Festival de Cannes | Critique : The Mastermind

Un père de famille en quête d’un nouveau souffle décide de se reconvertir dans le trafic d’œuvres d’art, dans l’Amérique des années 1970. Avec deux complices, il s’introduit dans un musée et dérobe des tableaux. Mais la réalité le rattrape : écouler les œuvres s’avère compliqué. Traqué, il entame alors une cavale sans retour.

The Mastermind
États-Unis, 2025
De Kelly Reichardt

Durée : 1h50

Sortie : prochainement

Note :

MON PAPA A MOI EST UN GANGSTER

James est un voleur. Il a beau avoir des airs de jeune prof très respectable, il aime à employer son agilité à dérober des petits objets et œuvres d’art. James est aussi un amateur d’art. Ses larcins se font au musée du coin, peu fréquenté et aux gardes souvent endormis. James est aussi un père de famille que l’on devine aimant, à en juger par l’épanouissement de ses deux jeunes fils qui l’accompagnent régulièrement au musée. James semble savoir tout faire, et peut-être que le surnom de cerveau lui correspond il en effet. La séquence d’ouverture du nouveau film de Kelly Reichardt est remarquable à plus d’un titre, car les trois visages de James se superposent le temps d’une virevoltante déambulation chorégraphie dans des salles des peinture. Ce que mijote exactement cet adulte aux airs de grand ado, le rôle qu’endossent sa femme et ses enfants dans cette affaire, tout ceci est écrit avec une absence de dialogues et une délicatesse qui laissent toute la place aux diverses interprétations mises en grand appétit.

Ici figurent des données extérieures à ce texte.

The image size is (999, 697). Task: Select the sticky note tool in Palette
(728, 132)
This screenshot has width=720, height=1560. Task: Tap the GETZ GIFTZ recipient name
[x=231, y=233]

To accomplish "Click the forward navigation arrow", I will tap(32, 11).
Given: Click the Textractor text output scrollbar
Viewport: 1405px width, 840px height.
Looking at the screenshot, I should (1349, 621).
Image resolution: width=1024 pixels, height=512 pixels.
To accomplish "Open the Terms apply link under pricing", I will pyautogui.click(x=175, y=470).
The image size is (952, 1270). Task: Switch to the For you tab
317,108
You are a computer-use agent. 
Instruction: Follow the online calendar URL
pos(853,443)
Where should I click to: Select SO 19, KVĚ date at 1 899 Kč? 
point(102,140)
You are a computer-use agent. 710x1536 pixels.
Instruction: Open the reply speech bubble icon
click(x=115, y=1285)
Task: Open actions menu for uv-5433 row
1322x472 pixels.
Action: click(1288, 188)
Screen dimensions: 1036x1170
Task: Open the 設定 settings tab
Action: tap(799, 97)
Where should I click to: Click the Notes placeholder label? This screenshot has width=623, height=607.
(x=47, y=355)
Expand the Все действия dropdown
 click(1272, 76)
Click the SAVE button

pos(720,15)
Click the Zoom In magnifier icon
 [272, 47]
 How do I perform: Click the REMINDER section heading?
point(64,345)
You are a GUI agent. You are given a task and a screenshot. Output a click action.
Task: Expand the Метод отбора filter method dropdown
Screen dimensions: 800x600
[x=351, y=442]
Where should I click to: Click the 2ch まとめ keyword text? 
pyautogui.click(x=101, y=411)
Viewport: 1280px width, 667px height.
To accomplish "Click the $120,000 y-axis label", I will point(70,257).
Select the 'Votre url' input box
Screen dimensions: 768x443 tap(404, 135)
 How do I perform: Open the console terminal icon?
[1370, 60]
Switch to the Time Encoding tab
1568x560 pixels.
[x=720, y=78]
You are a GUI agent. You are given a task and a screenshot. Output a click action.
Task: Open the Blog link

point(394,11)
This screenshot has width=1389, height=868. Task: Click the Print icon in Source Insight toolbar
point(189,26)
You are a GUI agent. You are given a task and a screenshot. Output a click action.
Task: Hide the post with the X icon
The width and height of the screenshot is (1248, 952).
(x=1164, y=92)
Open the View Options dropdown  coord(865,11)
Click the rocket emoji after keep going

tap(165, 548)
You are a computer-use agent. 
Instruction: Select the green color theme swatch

Dans Certain Women, Kelly Reichardt de-masculinisait les mythes de l’Amérique à la papa (l’ouest sauvage et ses cowboys, les pères fondateurs). En débutant ainsi surs des airs d’élégante comédie en sourdine, The Mastermind ne ressemble pas beaucoup à Certain Women, mais Reichardt y creuse pourtant une veine similaire. D’abord car elle aborde à nouveau un genre cinématographique typiquement américain (les films de braquage des années 70) pour le débarrasser des ses habituels clichés où la masculinité est iconisée à outrance. Caster Josh O’Connor, avec son physique de doux intello, dans le type de rôle habituellement dévolu à des gaillards taiseux fait preuve d’un point de vue poétique au décalage rafraîchissant.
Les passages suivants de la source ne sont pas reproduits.